**Set exercise**
Please swap "Open" for "Launch" everywhere in the records below, changing nothing else. Leave the pictures out of your answer.

Data for locating visible targets
— Begin —

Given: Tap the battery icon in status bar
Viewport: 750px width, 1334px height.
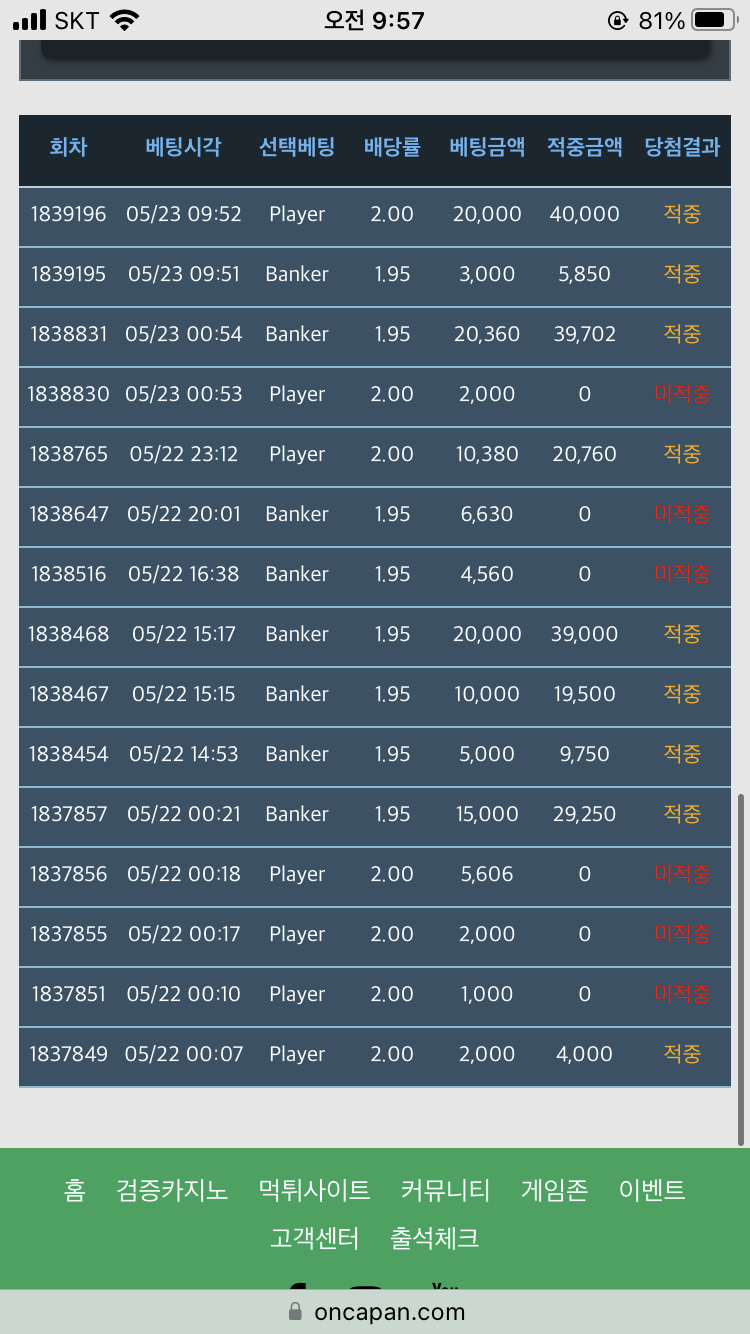Looking at the screenshot, I should [715, 20].

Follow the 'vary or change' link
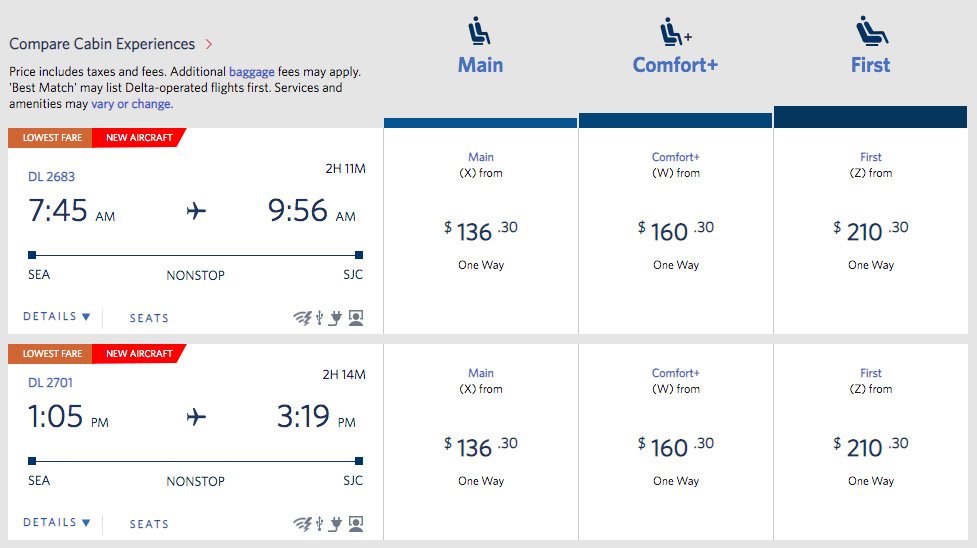pos(132,104)
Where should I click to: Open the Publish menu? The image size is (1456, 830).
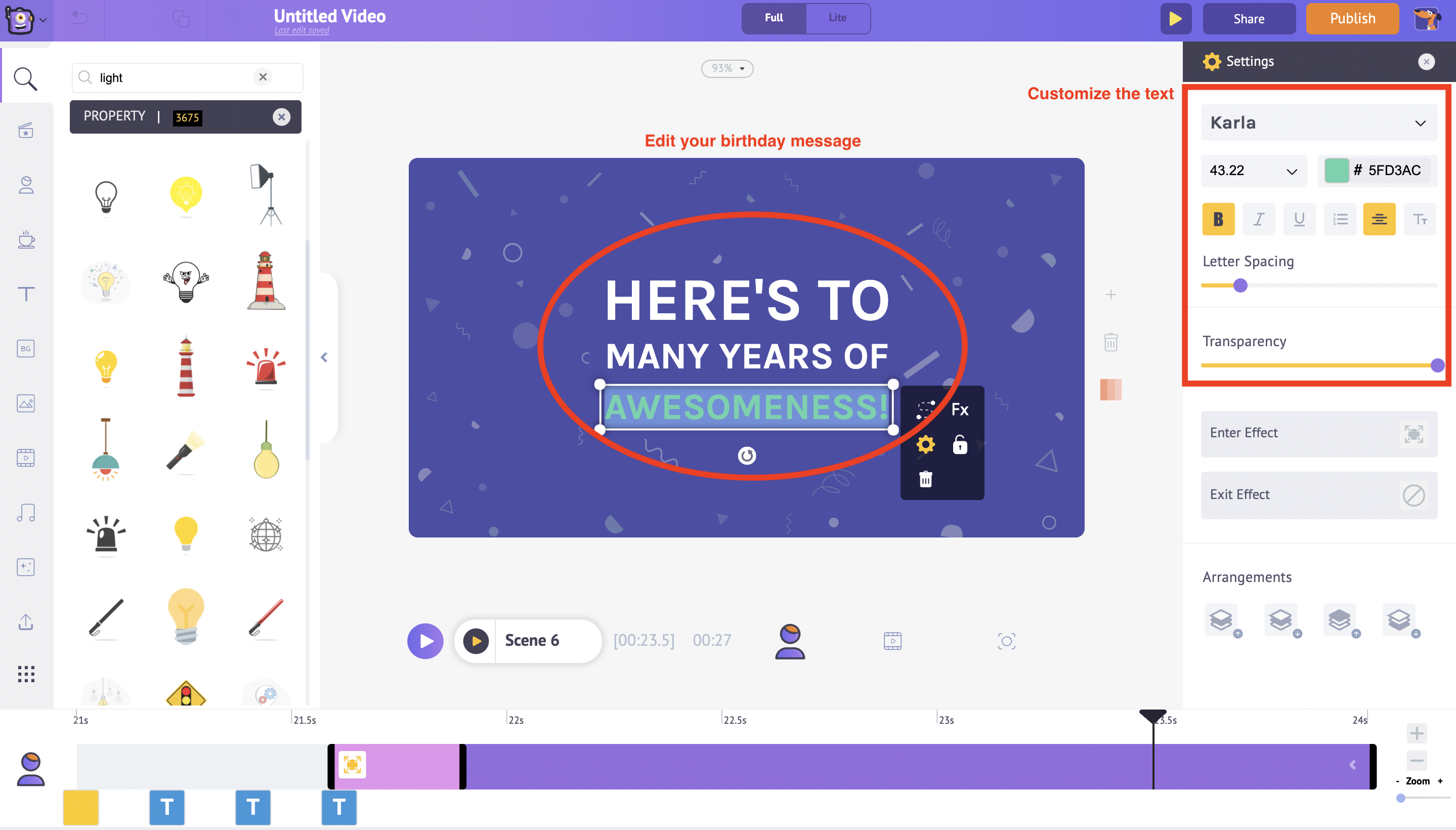coord(1352,17)
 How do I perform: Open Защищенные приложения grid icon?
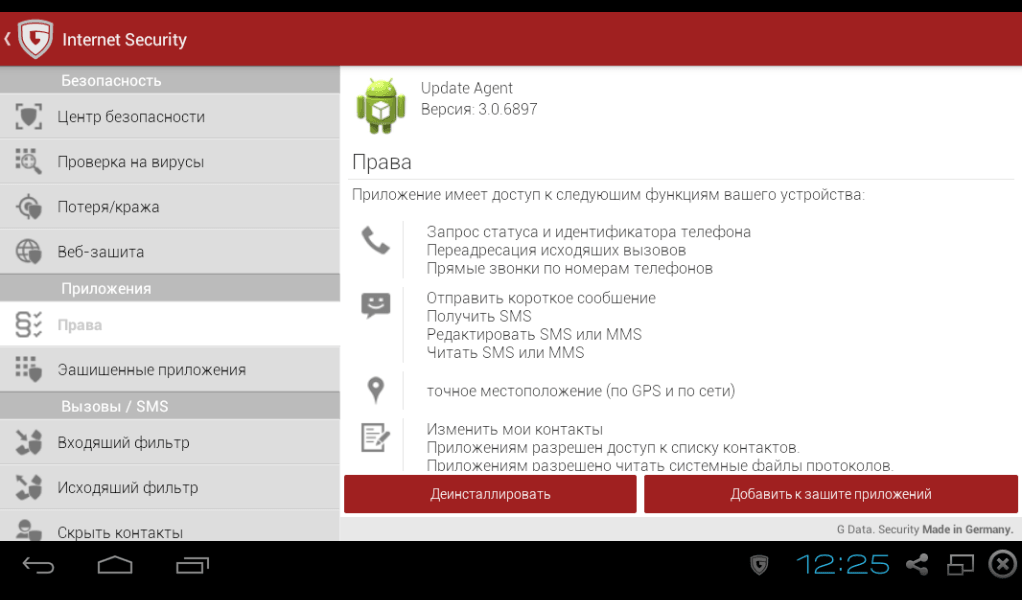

— End —

**Response to the exercise**
Given: Tap the battery icon in status bar
Viewport: 750px width, 1334px height.
Looking at the screenshot, I should [715, 20].

Follow the 'vary or change' link
pos(132,104)
Where should I click to: Launch the Publish menu? The image size is (1456, 830).
coord(1352,17)
 How do I perform: Launch Защищенные приложения grid icon?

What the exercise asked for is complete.